Tasks for this exercise ▸
A) In the alignment post, what does the function maximize, and what restriction applies to the indices?
B) Copy the passage of the alignment post starting at "My code is like" and ending at "y_to_choose = np.array(list(range (len(exs2))))".

Page excerpt ▸
==========

I build a function, that finds some alignment by some metric.
It gets a matrix with already computed similarity values:
weighted_res
may be:
[[0.2, 0.5, 0.3],
[0.1, 0.2, 0.4],
[0.8, 0.2, 0.4],
[0.1, 0.2, 0.7],
[0.1, 0.2, 0.4],
My function maximizes the sum of the values for all combinations the indices of exs1 and exs2, but no index can be taken twice. The results are these optimal indices. The sum for (0,1), (2,0), (3,2), accordingly 0.5+0.8+0.7 produces the maximal score.
There are many cases, where finding for each column/row the maximum isn't enough. Let the matrix be:
[[0.1, 0.0, 0.1]
[0.5, 0.6, 0.4],
[0.5, 0.8, 0.3],
[0.0, 0.0, 0.2]]
Here, it chooses (1,1), (2,1), (3,2), because 0.5+0.8+0.2 is the maximal reachable score.
My code is like the following and I fear, it is maximally ineffective. I would be happy about some hint to find a more efficient algorithm, than to compute all the possibilities and sum up and maximize. Here is that code:
def one_to_one(weighted_res, exs1, exs2, mask):
inner_cube_len = min(len(list(exs1)), len(list(exs2)))
turned = False
if (len(exs1) < len(exs2)):
exs1, exs2 = exs2, exs1
weighted_res = weighted_res.T
mask = mask.T
turned = True
x_to_choose = np.array(list(itertools.permutations(range(len(exs1)), inner_cube_len)))
y_to_choose = np.array(list(range (len(exs2))))

==========

Material supplied ▸
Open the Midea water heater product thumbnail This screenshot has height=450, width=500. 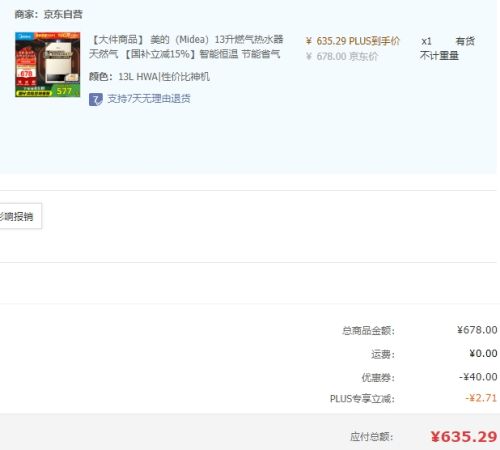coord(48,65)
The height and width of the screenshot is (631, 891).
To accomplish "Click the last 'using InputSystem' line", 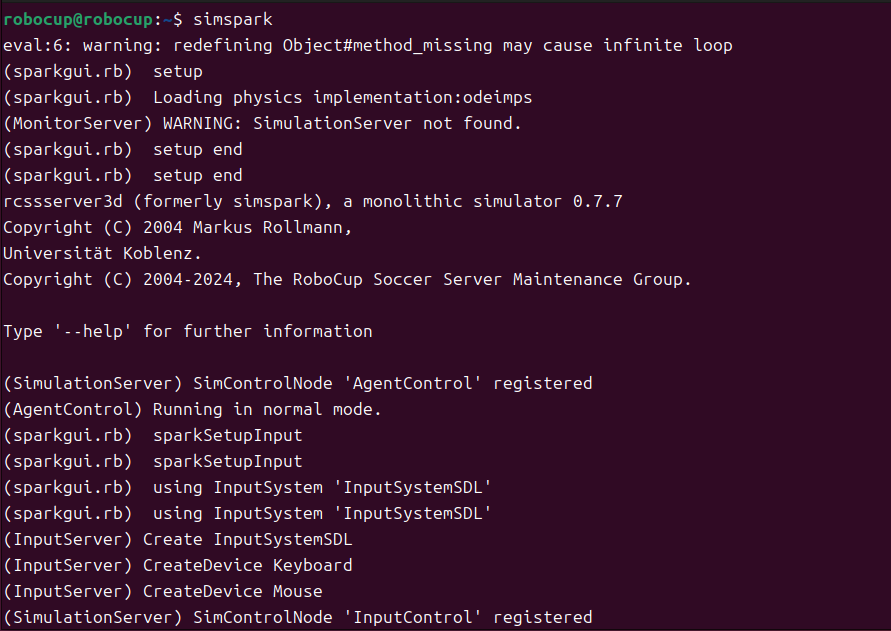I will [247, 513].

==========

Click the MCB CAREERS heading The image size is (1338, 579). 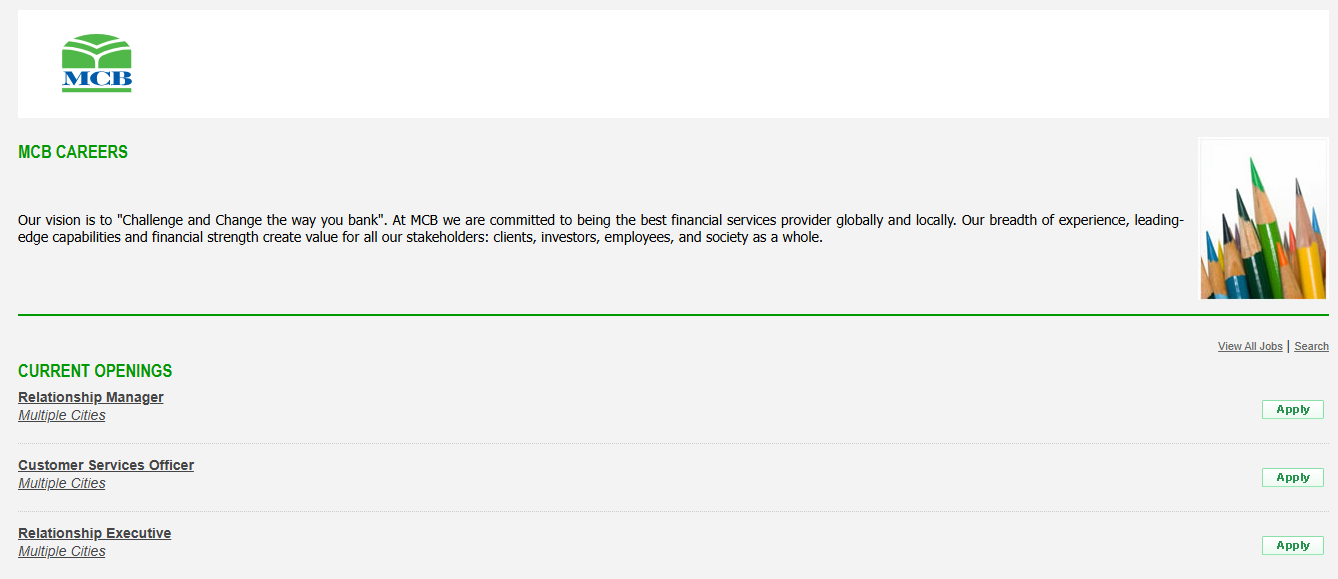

==========

Final results ▸
A) It maximizes the sum of the values over all combinations of the indices of exs1 and exs2, with the restriction that no index can be taken twice.

B)
My code is like the following and I fear, it is maximally ineffective. I would be happy about some hint to find a more efficient algorithm, than to compute all the possibilities and sum up and maximize. Here is that code:
def one_to_one(weighted_res, exs1, exs2, mask):
inner_cube_len = min(len(list(exs1)), len(list(exs2)))
turned = False
if (len(exs1) < len(exs2)):
exs1, exs2 = exs2, exs1
weighted_res = weighted_res.T
mask = mask.T
turned = True
x_to_choose = np.array(list(itertools.permutations(range(len(exs1)), inner_cube_len)))
y_to_choose = np.array(list(range (len(exs2))))